Jonathan Miller, president of real estate appraisal firm Miller Samuel told Solomont that during the boom of the 1990s NYC prices rose ~84 percent; and then another 116 percent through the mid-2000s prior to the bust.
This time when prices have only increased by ~19 percent since they began a significant upward trend in Q1 2013, "In the context of prior booms, it feels like we're still in the early stages," according to Miller.
Limited Supply/No Easy Mortgage Credit
The character of the current housing cycle in Manhattan is in some respects a result of the market having not fully recovered from the effects of easy credit which fueled the speculative bubble which began in 2004.
New supply is limited by many existing homeowners with little equity and therefore no incentive to put more supply on the market; tighter construction lending has also limited new supply.
"The average new development price last year was $2.5 million, according to Corcoran Sunshine Marketing Group, more than 30 percent higher than the average price of $1.9 million in 2007."
Apartment Landlords Rejoice
Tighter mortgage lending standards limit the number of qualified purchasers, which keeps a lid on demand; while the growing class of renters are driving up apartment rental rates in NYC.
According to information report by Bloomberg in March, Manhattan median rents rose 8.9 percent to $3,375; with studios and one bedroom apartments at record highs, averaging $2,351 and $3,400, respectively.
"While employment is improving, incomes aren't rising as fast as Manhattan rents, leading tenants to seek affordability by finding smaller spaces," Gary Malin, president of brokerage Citi Habitats, explained to Bloomberg.
The Lap Of Luxury
The most active and fastest growing segment of the market is luxury co-ops and apartments. The skyrocketing price of land and in Manhattan, higher construction costs, interest from foreign buyers, and the recovery on Wall Street have all contributed to the upward skew in high-end Manhattan digs.

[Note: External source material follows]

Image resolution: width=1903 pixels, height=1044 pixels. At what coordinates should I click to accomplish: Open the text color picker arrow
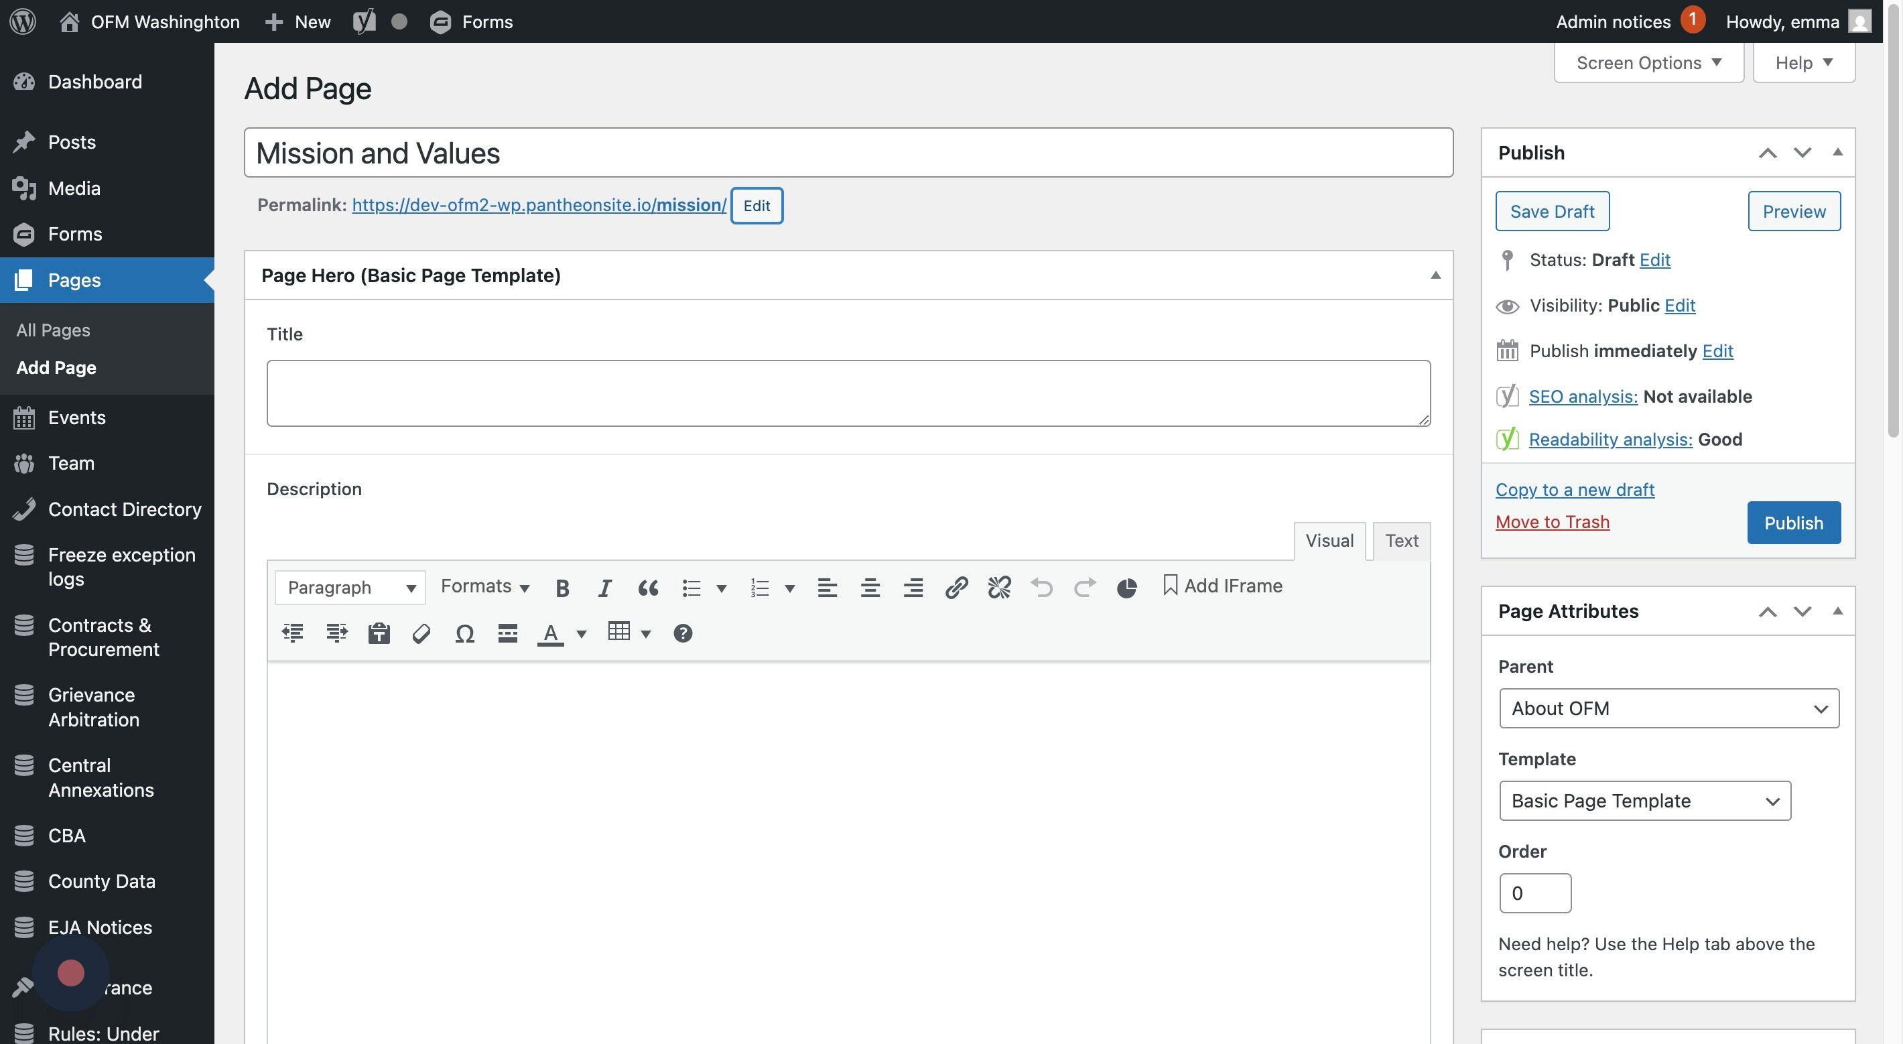581,633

"Today, the average luxury pad is 4.3 times as expensive as the average Manhattan apartment, according to Miller. That gap has grown. For the past three decades, he said, the luxury market was three times the price of the rest of the market."
The Bottom Line
The luxury market is booming in Manhattan, both for apartment leasing and for home sales.
"In 2014, the average price of luxury co-ops and condos topped $7.3 million, up 64.4 percent from $4.5 million in 2005," according to Miller.
The good news may be that median prices have increased at a more sustainable level than past Manhattan housing booms. However, the sad truth is that this has been a result of a lack of qualified buyers and supply of "affordable" housing in NYC.